VID-Fusion: Robust Visual-Inertial-Dynamics Odometry for Accurate External Force Estimation

Overview

VID-Fusion

VID-Fusion: Robust Visual-Inertial-Dynamics Odometry for Accurate External Force Estimation

Authors: Ziming Ding , Tiankai Yang, Kunyi Zhang, Chao Xu, and Fei Gao from the ZJU FAST Lab.

0. Overview

VID-Fusion is a work to estimate odometry and external force simultaneously by a tightly coupled Visual-Inertial-Dynamics state estimator for multirotors. Just like VIMO, we formulate a new factor in the optimization-based visual-inertial odometry system VINS-Mono. But we compare the dynamics model with the imu measurements to observe the external force and formulate the external force preintegration like imu preintegration. So, the thrust and external force can be added into the classical VIO system such as VINS-Mono as a new factor.

We present:

  • An external force preintegration term for back-end optimization.
  • A complete, robust, tightly-coupled Visual-Inertial-Dynamics state estimator.
  • Demonstration of robust and accurate external force and pose estimation.

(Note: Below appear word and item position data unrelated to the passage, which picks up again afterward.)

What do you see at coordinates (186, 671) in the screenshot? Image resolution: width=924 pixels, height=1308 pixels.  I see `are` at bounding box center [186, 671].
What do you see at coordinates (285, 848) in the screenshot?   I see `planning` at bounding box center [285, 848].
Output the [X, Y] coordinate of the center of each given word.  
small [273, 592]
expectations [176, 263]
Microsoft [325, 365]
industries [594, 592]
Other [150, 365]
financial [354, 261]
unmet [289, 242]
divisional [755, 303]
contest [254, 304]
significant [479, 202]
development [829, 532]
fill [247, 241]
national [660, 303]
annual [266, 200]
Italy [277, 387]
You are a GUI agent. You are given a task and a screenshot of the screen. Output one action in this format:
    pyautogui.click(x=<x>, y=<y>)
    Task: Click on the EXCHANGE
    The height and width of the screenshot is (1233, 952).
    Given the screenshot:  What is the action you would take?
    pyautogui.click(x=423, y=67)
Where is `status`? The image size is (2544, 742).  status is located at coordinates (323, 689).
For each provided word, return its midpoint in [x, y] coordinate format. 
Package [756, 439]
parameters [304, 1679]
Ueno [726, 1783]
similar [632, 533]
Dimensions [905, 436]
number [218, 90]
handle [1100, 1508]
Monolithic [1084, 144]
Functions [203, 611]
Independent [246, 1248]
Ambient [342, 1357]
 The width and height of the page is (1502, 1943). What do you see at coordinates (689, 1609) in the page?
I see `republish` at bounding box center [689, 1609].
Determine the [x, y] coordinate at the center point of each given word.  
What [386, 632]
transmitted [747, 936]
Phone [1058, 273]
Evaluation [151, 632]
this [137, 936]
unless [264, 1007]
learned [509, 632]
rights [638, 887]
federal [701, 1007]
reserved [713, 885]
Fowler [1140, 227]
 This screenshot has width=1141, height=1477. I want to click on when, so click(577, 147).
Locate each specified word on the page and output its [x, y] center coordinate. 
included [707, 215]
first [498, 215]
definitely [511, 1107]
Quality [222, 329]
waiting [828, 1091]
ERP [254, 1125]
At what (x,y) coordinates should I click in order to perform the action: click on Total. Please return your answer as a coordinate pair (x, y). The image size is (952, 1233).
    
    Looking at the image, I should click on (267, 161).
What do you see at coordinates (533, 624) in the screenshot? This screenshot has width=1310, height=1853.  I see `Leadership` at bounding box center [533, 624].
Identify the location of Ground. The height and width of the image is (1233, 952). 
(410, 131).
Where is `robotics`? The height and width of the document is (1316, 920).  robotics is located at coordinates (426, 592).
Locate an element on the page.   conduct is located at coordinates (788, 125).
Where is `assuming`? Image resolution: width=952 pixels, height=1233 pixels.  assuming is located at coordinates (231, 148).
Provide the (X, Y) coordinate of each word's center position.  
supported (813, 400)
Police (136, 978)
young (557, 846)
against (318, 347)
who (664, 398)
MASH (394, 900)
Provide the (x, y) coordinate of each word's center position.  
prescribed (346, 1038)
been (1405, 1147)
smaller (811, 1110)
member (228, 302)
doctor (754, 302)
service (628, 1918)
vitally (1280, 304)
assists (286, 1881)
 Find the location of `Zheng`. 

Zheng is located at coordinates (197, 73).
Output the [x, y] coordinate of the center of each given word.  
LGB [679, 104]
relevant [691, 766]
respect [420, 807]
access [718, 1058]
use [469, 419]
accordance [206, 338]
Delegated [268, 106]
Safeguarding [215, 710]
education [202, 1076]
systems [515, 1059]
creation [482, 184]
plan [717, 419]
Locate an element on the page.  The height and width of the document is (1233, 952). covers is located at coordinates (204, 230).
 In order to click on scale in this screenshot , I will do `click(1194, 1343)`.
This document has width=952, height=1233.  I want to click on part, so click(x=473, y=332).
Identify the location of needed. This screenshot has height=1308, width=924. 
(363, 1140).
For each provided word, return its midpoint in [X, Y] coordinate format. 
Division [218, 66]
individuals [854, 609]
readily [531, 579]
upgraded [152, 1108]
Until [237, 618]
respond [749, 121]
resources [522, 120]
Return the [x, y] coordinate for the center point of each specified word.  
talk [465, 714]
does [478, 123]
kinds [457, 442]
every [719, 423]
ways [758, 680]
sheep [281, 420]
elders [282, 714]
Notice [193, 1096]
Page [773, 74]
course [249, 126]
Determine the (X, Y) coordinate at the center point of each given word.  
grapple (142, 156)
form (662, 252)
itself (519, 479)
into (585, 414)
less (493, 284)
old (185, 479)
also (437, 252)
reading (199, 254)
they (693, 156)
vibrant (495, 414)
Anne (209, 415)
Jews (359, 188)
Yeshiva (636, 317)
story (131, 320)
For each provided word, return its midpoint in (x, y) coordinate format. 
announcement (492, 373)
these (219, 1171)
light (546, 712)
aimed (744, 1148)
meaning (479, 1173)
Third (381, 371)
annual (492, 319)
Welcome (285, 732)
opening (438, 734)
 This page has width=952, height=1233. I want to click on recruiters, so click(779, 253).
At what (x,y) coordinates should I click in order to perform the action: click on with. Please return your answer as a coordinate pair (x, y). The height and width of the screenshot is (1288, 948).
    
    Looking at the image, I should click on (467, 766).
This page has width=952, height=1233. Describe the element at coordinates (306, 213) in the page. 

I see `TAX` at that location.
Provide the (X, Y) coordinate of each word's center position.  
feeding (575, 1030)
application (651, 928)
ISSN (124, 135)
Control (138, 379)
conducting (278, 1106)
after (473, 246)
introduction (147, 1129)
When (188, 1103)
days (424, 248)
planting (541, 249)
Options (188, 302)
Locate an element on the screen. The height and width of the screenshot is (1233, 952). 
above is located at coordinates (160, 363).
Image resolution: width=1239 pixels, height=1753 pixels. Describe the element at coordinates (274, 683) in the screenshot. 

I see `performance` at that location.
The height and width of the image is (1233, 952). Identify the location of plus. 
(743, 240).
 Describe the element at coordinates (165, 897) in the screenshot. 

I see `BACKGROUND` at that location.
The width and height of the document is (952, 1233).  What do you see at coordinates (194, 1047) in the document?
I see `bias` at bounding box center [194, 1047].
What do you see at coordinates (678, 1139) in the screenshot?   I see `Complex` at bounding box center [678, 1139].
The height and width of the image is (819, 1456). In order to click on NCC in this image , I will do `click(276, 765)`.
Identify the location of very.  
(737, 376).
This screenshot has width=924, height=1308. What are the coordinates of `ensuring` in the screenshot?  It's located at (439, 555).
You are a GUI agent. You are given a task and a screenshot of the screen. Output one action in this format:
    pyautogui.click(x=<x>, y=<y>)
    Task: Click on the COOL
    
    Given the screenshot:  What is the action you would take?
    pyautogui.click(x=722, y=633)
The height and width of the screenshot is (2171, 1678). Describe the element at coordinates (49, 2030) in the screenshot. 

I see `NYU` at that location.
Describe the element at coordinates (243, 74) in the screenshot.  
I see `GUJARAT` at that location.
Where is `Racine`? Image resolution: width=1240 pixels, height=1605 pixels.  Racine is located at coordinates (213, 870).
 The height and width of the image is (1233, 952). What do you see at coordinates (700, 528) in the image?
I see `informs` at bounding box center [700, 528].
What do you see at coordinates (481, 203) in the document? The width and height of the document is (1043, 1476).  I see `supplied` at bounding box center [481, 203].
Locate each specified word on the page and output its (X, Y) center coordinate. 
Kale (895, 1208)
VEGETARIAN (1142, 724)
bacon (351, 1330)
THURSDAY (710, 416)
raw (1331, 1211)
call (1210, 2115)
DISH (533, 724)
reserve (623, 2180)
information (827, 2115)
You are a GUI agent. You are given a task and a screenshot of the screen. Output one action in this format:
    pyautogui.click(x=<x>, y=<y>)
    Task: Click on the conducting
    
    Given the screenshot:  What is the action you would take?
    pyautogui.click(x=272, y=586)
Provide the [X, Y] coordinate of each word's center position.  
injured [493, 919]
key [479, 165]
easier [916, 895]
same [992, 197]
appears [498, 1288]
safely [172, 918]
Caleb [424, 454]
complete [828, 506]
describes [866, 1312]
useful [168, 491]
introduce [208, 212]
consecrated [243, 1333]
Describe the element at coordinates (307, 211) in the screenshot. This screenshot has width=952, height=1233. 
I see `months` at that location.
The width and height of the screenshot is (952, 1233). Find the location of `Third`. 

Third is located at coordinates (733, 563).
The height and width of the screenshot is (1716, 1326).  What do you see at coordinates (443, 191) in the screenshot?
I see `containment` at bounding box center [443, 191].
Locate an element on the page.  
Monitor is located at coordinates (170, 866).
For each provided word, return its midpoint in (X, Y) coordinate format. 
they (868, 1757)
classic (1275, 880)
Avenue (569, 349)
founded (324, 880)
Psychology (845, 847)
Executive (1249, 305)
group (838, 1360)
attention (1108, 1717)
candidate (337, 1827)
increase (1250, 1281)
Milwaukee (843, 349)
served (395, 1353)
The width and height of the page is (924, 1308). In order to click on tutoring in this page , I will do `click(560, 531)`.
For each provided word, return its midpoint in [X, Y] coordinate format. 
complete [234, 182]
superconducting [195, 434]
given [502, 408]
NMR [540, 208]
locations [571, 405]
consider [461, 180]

Simultaneously estimating the external force and odometry within a sliding window.

Related Paper: VID-Fusion: Robust Visual-Inertial-Dynamics Odometry for Accurate External Force Estimation, Ziming Ding, Tiankai Yang, Kunyi Zhang, Chao Xu, and Fei Gao, ICRA 2021.

Video Links: bilibili or Youtube.

1. Prerequisites

Our software is developed and only tested in Ubuntu 16.04, ROS Kinetic (ROS Installation), OpenCV 3.3.1.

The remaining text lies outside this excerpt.